> _Excerpted records_:

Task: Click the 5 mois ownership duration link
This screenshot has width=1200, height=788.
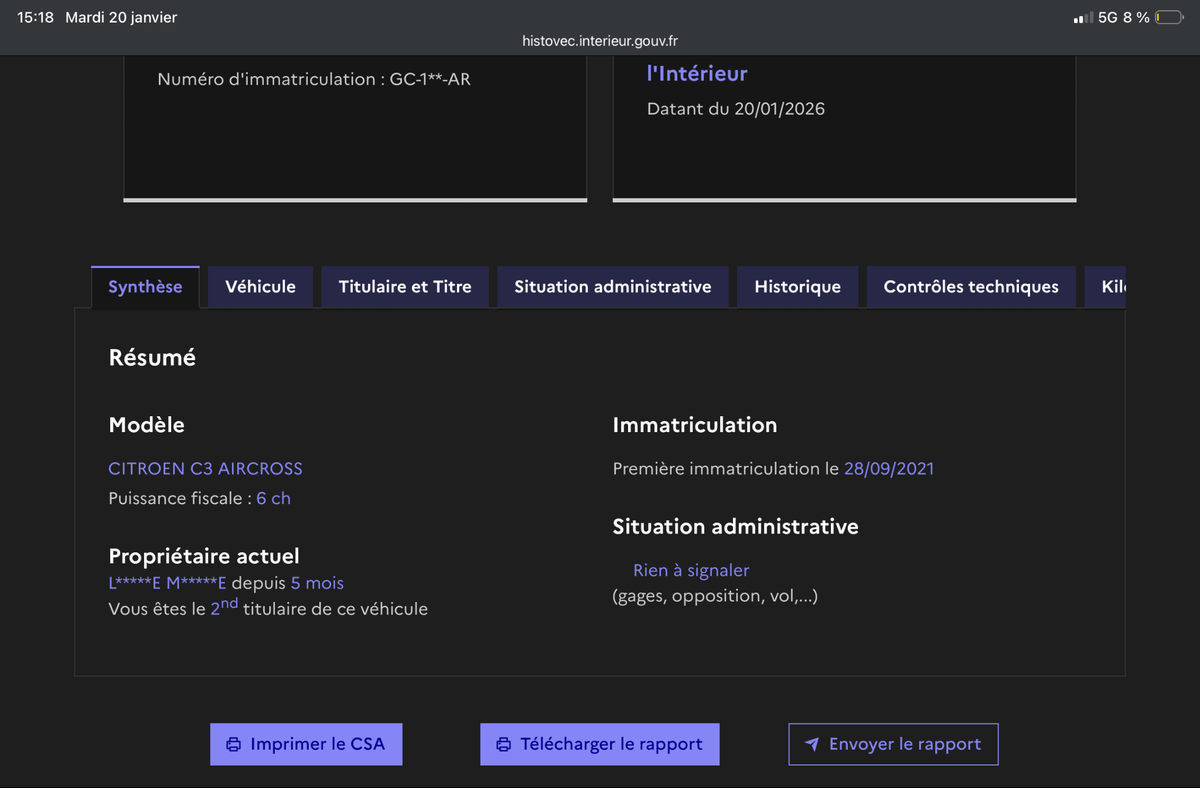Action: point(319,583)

...

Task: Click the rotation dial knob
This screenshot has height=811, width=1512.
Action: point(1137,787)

> _Prompt_: Line count for the string "Click": tally the lines of the records above that contain it and give only the result.

> _Task response_: 2